I have a migration that is running some custom code that depends on unicode characters. I am currently using SQLAlchemy 1.1.9 and Alembic 1.0.2.
I can see my database and table have all the right settings:
mysql> SELECT @@character_set_database, @@collation_database;
+--------------------------+----------------------+
| @@character_set_database | @@collation_database |
+--------------------------+----------------------+
| utf8mb4 | utf8mb4_general_ci |
+--------------------------+----------------------+
and
mysql> SHOW TABLE STATUS where name like 'mytable';
+---------+-----+--------------------+----------+----------------+---------+
| Name | ... | Collation | Checksum | Create_options | Comment |
+---------+-----+--------------------+----------+----------------+---------+
| mytable | ... | utf8mb4_unicode_ci | NULL | | |
+---------+-----+--------------------+----------+----------------+---------+
I have inserted a string, Nguyễn Johñ
(note that the e and n are both unicode characters).
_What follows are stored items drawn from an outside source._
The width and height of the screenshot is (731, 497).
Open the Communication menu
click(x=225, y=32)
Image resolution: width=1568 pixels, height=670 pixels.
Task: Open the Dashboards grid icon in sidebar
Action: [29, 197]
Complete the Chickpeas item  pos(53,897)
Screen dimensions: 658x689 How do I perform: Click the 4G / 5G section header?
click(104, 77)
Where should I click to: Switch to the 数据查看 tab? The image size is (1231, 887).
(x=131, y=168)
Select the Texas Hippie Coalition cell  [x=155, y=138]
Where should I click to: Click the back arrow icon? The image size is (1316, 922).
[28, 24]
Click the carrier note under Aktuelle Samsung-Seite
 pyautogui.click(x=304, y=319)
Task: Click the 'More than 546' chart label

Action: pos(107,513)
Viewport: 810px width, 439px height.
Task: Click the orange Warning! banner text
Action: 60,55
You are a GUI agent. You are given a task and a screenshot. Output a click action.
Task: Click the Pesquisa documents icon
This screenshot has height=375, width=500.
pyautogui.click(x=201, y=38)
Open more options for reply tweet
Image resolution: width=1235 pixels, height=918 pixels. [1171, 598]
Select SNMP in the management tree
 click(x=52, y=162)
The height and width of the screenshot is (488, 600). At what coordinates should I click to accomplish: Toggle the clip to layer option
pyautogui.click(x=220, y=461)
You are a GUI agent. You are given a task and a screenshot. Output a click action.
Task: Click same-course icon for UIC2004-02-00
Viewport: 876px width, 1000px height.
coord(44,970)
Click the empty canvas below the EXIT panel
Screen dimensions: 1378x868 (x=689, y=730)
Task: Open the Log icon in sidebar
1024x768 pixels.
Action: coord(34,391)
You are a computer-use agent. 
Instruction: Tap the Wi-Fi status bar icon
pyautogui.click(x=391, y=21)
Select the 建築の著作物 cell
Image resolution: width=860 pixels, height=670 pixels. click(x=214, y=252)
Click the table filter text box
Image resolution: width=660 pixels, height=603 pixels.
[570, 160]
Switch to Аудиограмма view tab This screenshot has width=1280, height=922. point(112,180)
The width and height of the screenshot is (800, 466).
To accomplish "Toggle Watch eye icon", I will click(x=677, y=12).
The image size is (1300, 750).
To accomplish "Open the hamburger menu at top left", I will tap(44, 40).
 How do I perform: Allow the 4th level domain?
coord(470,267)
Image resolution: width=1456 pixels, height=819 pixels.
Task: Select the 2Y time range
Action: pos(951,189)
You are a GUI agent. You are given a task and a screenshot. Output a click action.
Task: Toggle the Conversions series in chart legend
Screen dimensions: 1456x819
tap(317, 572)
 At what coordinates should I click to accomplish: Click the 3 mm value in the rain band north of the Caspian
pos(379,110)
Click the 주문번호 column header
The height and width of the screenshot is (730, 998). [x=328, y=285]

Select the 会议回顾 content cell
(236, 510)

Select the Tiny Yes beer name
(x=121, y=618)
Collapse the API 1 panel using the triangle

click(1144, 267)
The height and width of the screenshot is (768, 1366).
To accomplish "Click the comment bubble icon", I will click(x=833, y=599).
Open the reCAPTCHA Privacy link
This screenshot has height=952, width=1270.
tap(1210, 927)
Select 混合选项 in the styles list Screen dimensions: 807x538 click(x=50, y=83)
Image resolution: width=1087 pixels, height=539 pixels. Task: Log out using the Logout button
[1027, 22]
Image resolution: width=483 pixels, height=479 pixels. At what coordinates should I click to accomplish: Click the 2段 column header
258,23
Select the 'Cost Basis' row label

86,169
When I have my flask application load the row, it properly loads. But when I run the migration, I see alembic debug logs showing Nguy?n Johñ
and my own debug logs printing the same thing.
Why are some unicode characters converted to a question mark? (Note testing other characters, I see some characters in the terminal, some escaped, such as "\xa0"
, and others as "?"
.
The following might be significant too.
- The URL sent to
engine = create_engine()
has the utf8 charset - I have the following code for running the migration:
from sqlalchemy.sql import table, column
from sqlalchemy import String, Integer, Boolean, Date, Unicode
MyTable = table('mytable',
column('id', Integer),
column('test1', Unicode(collation='utf8mb4_unicode_ci')),
column('test2', Unicode),
)
...
def upgrade():
...
bind = op.get_bind()
session = orm.Session(bind=bind)
rows = session.query(MyTable).all()
print(rows)
- The debug logs also show the following, but I am not sure if this is just alembic's own feature detection code:
INFO [sqlalchemy.engine.base.Engine] show collation where `Charset` = 'utf8' and `Collation` = 'utf8_bin'
INFO [sqlalchemy.engine.base.Engine] ()
DEBUG [sqlalchemy.engine.base.Engine] Col ('Collation', 'Charset', 'Id', 'Default', 'Compiled', 'Sortlen')
DEBUG [sqlalchemy.engine.base.Engine] Row ('utf8_bin', 'utf8', 83, '', 'Yes', 1)